Ask Omega President Stephen Urquhart, in Basel for the World Watch and Jewellery Show, what’s hot at the brand in 2013 and the first word that springs to his mind is Co-Axial, the name given to the proprietary movements that incorporate the escapement of the same name, invented by genius watchmaker the late George Daniels, who later worked with Omega to develop the Co-Axial for series production. “It’s true that in 2012 we tended to hide, so to speak, behind global events such as the London Olympic Games, or the release of the latest James Bond movie, Skyfall. The coming months will see a shift in direction. We’ll be pushing the Co-Axial calibre, including with a global advertising campaign. Omega now has the hindsight and substance it needs to focus emphasis on this next-generation mechanical movement. The Seamaster Aqua Terra 15,000 Gauss is a case in point. Its fully anti-magnetic Co-Axial 8508 Calibre resolves a problem that has challenged watchmakers for decades.”
The ultimate goal
Omega is also at the forefront of research into materials that has been instrumental in producing the 15,000 Gauss. Stephen Urquhart explains how the brand has risen to the materials challenge so far: “Our patented alloy Sedna blends gold, copper and palladium to guarantee an especially long-lasting lustre for the rose gold case,” he notes. “We’re also progressively introducing ceramic into certain models in our ranges. Then, of course, there’s the silicon we use for the balance spring in the Co-Axial movement which provides significantly increased reliability.”
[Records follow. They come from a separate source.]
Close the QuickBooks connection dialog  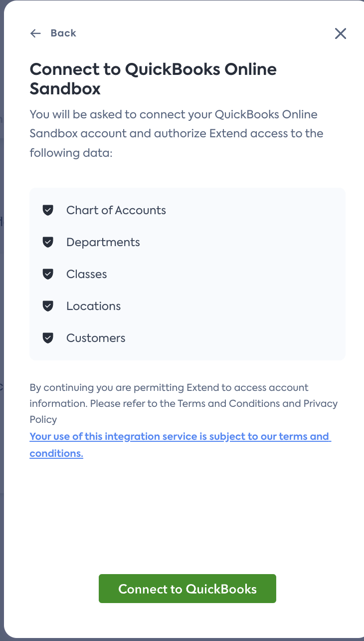(x=341, y=33)
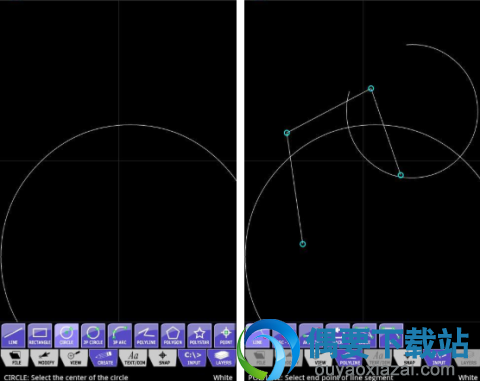
Task: Click the highlighted Polyline tab under the watermark
Action: click(350, 358)
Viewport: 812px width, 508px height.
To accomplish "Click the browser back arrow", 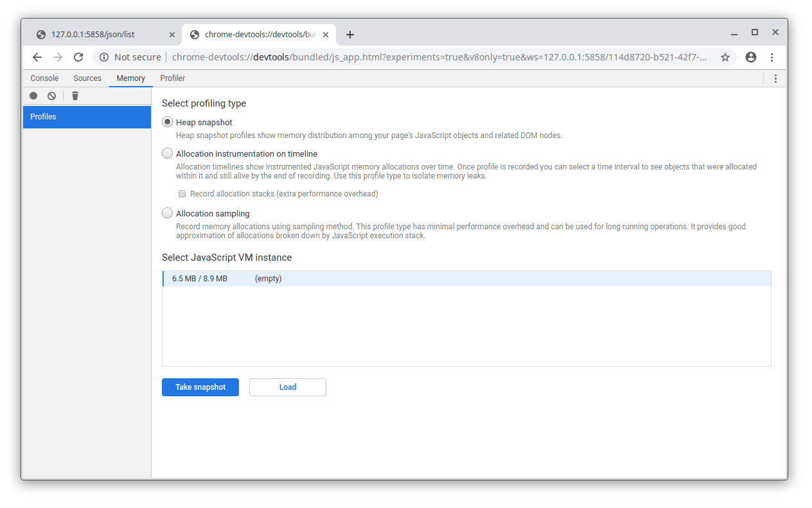I will tap(37, 57).
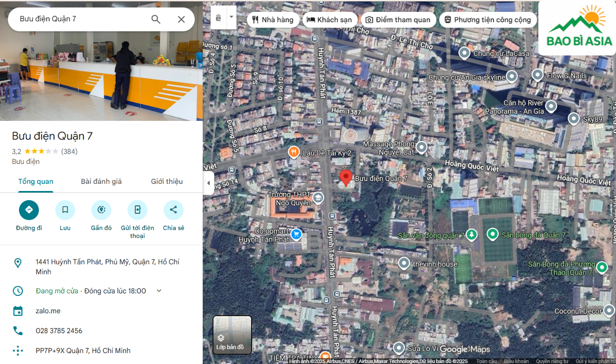The height and width of the screenshot is (364, 616).
Task: Open the Giới thiệu tab
Action: coord(167,182)
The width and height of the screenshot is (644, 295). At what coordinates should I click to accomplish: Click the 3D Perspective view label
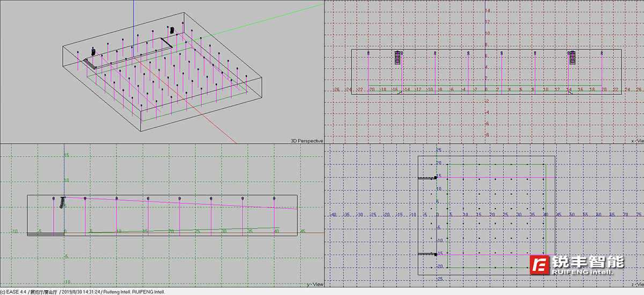306,141
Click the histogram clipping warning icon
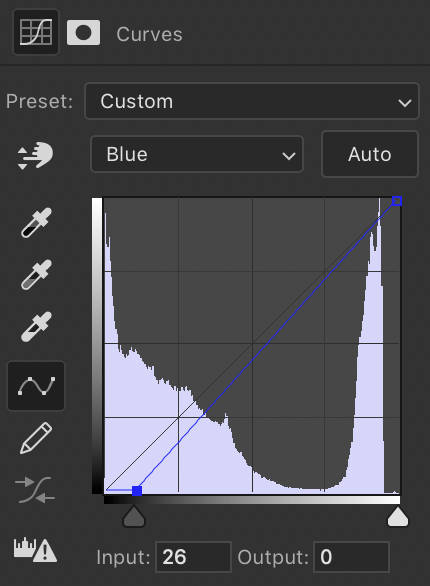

In other words, the Co-Axial takes the brand that much closer to the ultimate goal of mechanical watchmaking… and yet success was never a foregone conclusion. As Stephen Urquhart reminds us, back in the early 1990s, George Daniels did the rounds of Swiss watch firms to no avail; no-one was interested in his invention. “Ultimately, it’s thanks to Nicolas Hayek’s forward-looking vision and the might of Swatch Group, particularly the expertise developed by Nivarox, that the project was able to take off. When I returned to Omega in 1999, I remember that tests were being carried out on 300 watches with existing movements that had been fitted with the Co-Axial escapement. At this stage, however, results were far from conclusive.”
A winning bet
Still, Omega wasn’t about to throw in the towel, far from it. Alongside the group’s movement-making entities, the brand decided to turn the problem around and build a completely new calibre that would provide the right conditions for the Co-Axial escapement to realise its potential. This wasn’t the easiest solution by a long chalk, as the brand would discover; it would take years of development before the Calibre 8500 saw the light of day, in 2007. “Back then, we were convinced of the advantages this alternative to the Swiss lever escapement could bring,” says Stephen Urquhart. “Now we have sufficient hindsight to certify that this type of movement is more reliable and ensures greater mechanical efficiency, hence more stable precision. This is something our after-sales service statistics clearly confirm, and the reason we can provide a four-year warranty on all our Co-Axial calibres.”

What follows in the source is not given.